Reputation: 97
I have a Python script and pandas to combine multiple ZIP files. I am using data hosted in a GitHub repository here: https://github.com/statistikat/coronaDAT
The script should take all ZIP files in a folder structure, find the "Bezirke.csv" file in the ZIP file, and combine all the Bezirke.csv files into one large CSV file.

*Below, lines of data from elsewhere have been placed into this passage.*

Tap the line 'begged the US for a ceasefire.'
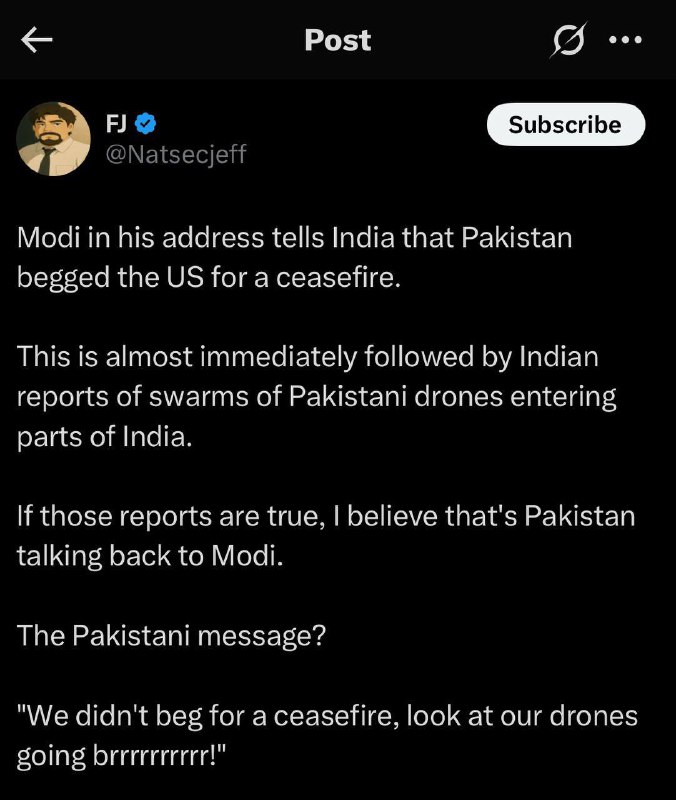676x800 pixels. [209, 278]
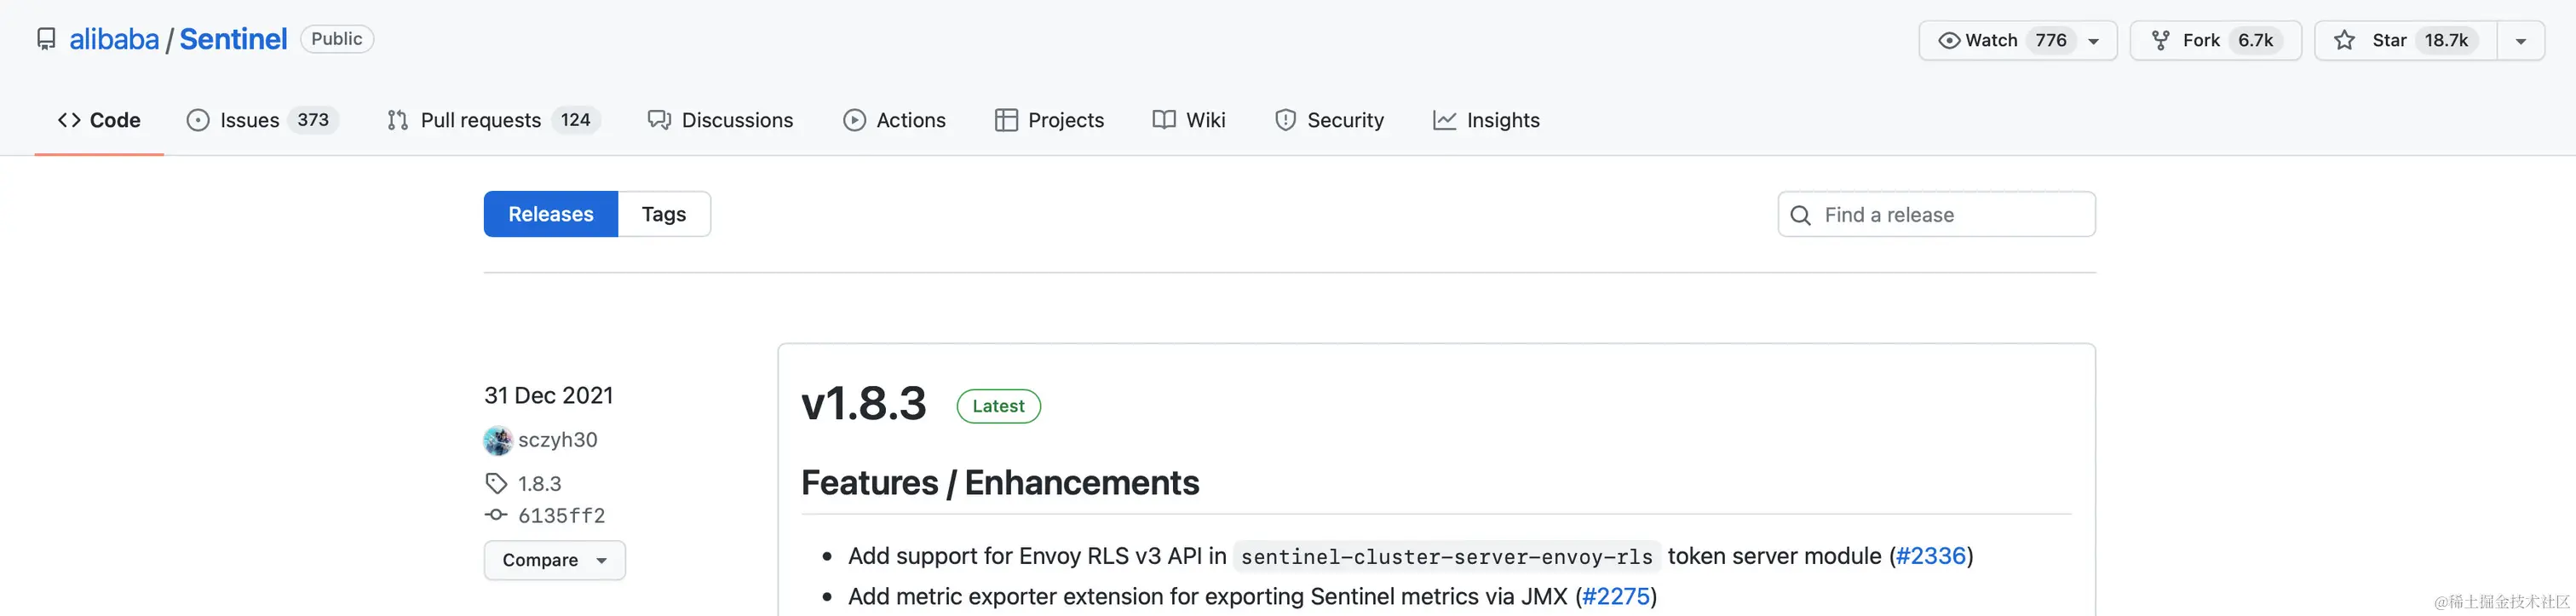Click the Fork icon button
2576x616 pixels.
coord(2161,40)
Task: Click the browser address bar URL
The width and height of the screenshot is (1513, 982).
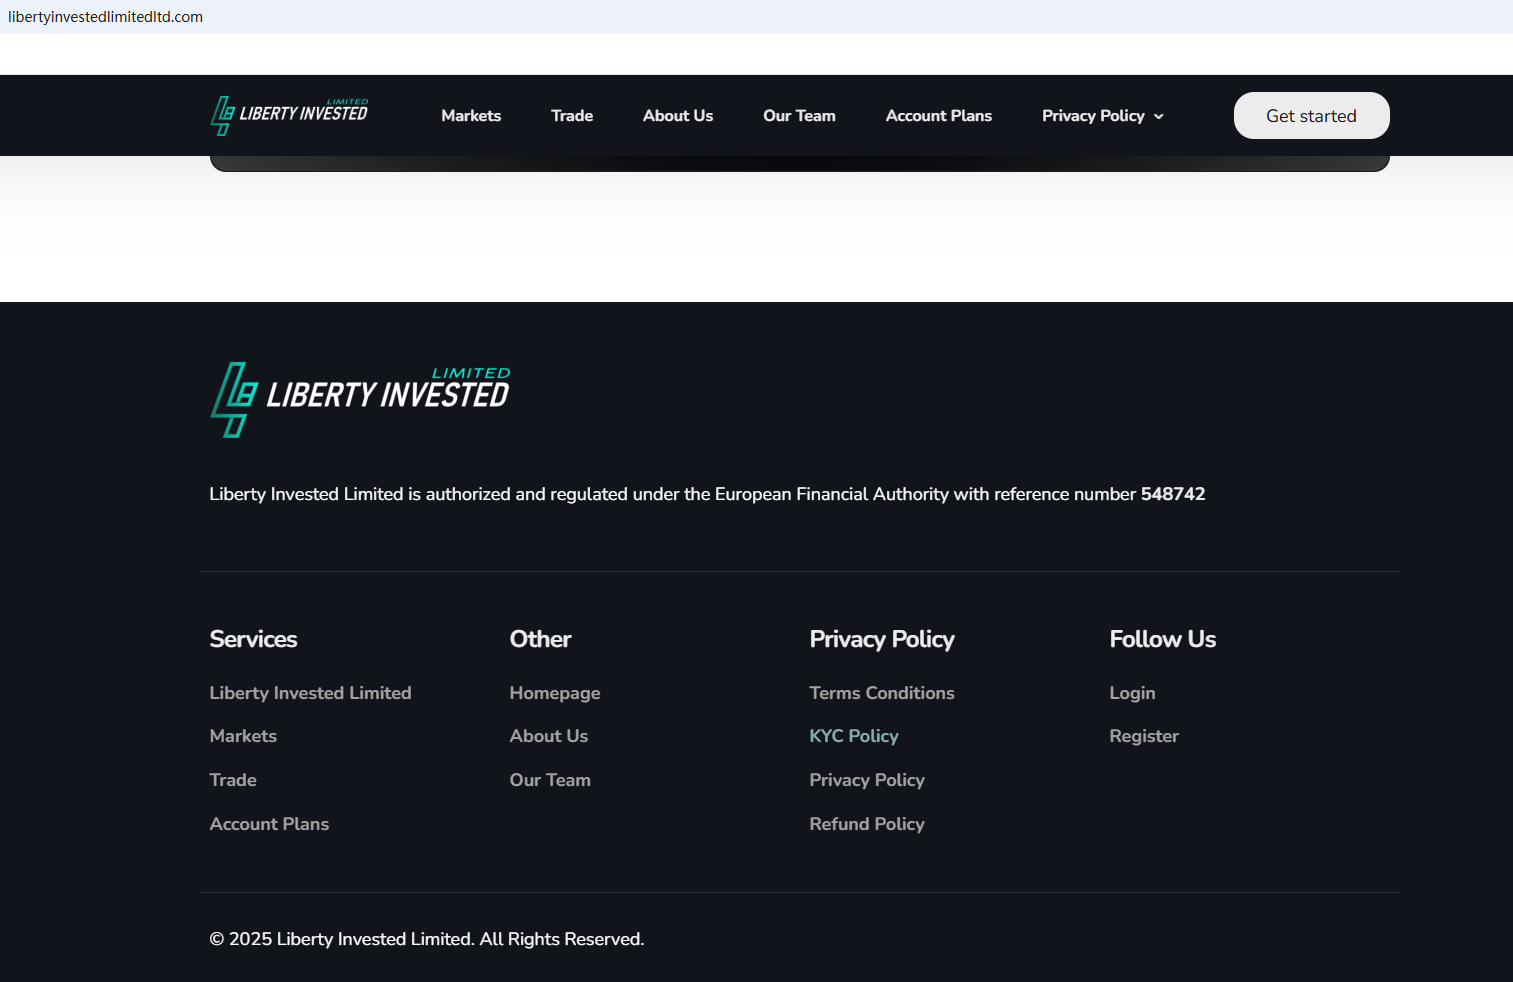Action: click(106, 17)
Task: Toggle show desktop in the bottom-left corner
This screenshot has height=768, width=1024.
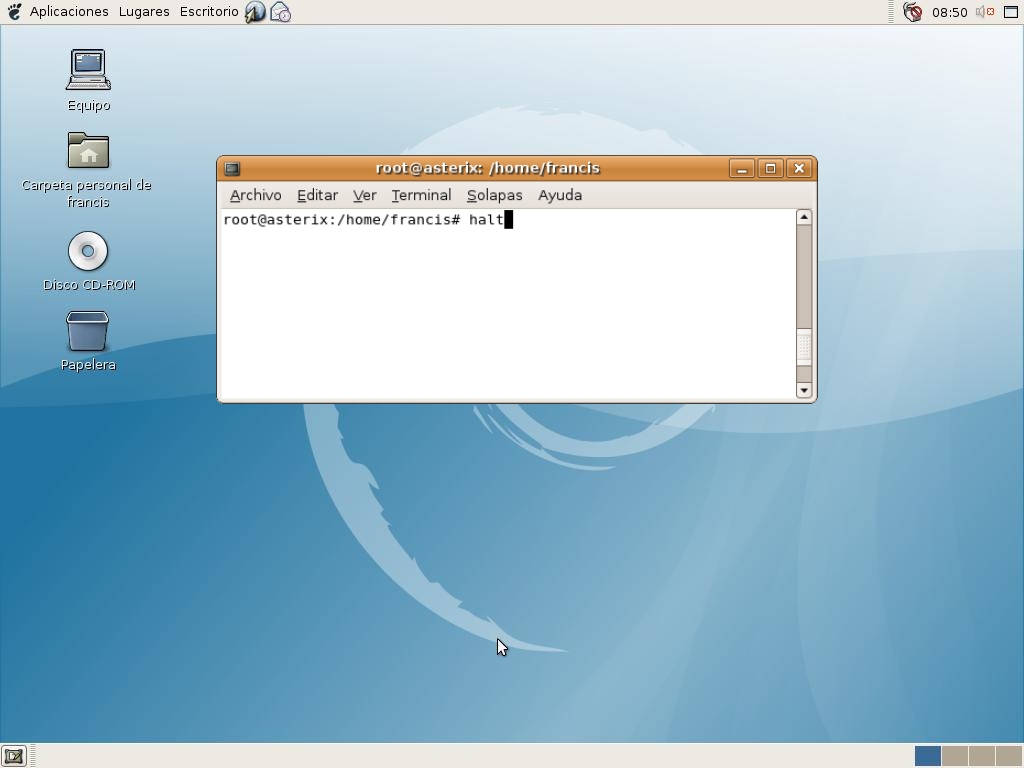Action: (x=12, y=756)
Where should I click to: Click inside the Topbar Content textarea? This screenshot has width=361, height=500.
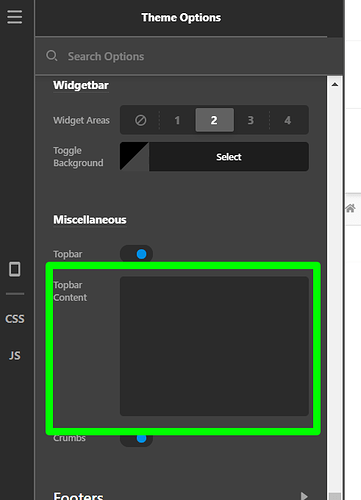click(x=214, y=346)
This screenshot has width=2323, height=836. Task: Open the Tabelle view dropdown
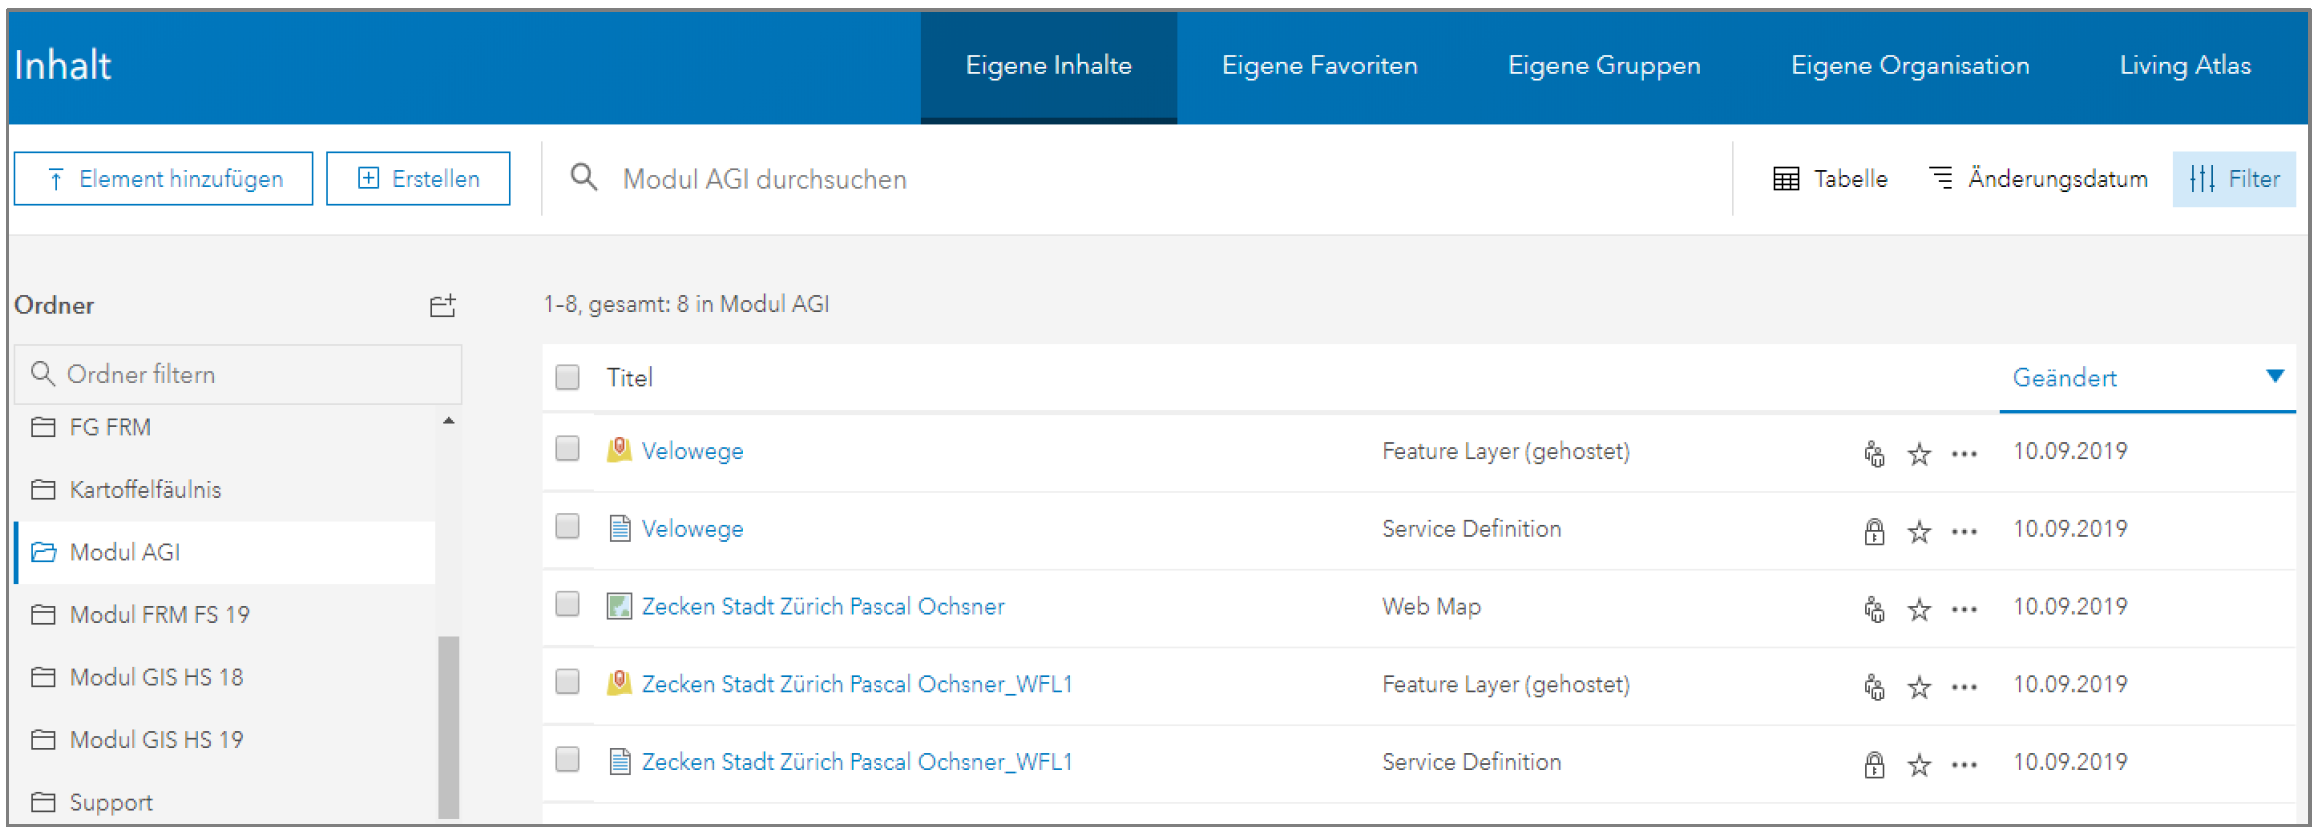tap(1830, 179)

However, the code is only grabbing one ZIP file from the folder.
Any suggestions on why the it is not taking the data from the other ZIP files in the folder?
import glob
from zipfile import ZipFile
path = r'/Users/matt/test/' # use your path
#load all zip files in folder
all_files = glob.glob(path + "/*.zip")
li = []
for filename in all_files:
zip_file = ZipFile(filename)
df = {text_file.filename: pd.read_csv(zip_file.open(text_file.filename), delimiter=';', header=0, index_col=['Timestamp'], parse_dates=['Timestamp'])
for text_file in zip_file.infolist()
if text_file.filename.endswith('Bezirke.csv')}
li.append(df)
#print dataframe in console
print(df)
#prepare date to export to csv
frame = pd.concat(df, axis=0)
#export to csv
frame.to_csv( "combined_zip_Bezirke.csv", encoding='utf-8-sig')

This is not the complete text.